Oddly enough, the Aveo hasn’t been cancelled. It is currently GM’s only offering in the super-small car segment and as such it fights on as a disposable soldier, thrown into the fray with vastly more competitive offerings. Nonetheless, it is the worst of the worst when referring to GM’s decision to import a small car rather than develop one of their own, and the sales figures prove it.
Lessons learned – while it may be easy and cheaper to import some car that is totally inappropriate for the American buying public, the damage to the brand’s reputation and loss of market share compared to actual competition is damaging.
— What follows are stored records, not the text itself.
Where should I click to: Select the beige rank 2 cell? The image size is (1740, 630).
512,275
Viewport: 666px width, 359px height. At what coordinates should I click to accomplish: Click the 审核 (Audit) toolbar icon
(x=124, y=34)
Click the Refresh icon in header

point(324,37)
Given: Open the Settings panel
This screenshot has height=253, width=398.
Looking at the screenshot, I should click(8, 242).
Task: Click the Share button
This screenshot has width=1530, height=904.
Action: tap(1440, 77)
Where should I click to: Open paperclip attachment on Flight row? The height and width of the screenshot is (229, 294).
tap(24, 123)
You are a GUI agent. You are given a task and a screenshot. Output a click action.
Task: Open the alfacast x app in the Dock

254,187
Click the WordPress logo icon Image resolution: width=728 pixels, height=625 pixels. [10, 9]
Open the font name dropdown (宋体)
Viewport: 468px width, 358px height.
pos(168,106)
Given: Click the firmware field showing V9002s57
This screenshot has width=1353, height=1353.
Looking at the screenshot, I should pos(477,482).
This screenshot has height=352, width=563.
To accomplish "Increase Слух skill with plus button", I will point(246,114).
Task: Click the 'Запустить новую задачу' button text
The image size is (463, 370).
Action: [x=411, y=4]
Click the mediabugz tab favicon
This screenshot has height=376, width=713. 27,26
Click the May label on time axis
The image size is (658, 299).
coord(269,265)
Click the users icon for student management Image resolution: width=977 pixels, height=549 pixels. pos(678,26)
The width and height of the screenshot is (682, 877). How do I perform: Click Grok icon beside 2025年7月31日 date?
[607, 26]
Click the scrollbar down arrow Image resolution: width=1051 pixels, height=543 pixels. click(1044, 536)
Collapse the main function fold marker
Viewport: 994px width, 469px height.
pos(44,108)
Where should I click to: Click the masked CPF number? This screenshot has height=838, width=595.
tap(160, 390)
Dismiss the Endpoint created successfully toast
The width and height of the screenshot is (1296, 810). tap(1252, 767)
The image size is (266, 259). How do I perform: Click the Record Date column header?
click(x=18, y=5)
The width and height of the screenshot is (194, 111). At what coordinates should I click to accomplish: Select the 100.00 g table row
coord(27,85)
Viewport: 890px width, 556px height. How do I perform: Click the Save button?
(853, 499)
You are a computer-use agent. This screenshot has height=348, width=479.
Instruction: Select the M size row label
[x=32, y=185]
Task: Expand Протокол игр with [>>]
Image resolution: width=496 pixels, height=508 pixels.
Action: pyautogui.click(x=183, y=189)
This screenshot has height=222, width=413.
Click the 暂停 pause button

Old GM had no long term vision, they could only see short term profits. This is why they relied on large SUVs prior to the recent oil crisis. This crisis merely exposed GM’s weakness and reliance on uncompetitive vehicles, which eventually drove them to bankruptcy. I don’t see these sins being repeated with regularity, but I believe that given time GM will continue on the same path and won’t disappoint us by foisting uncompetitive crap on unwary buyers who don’t know any better.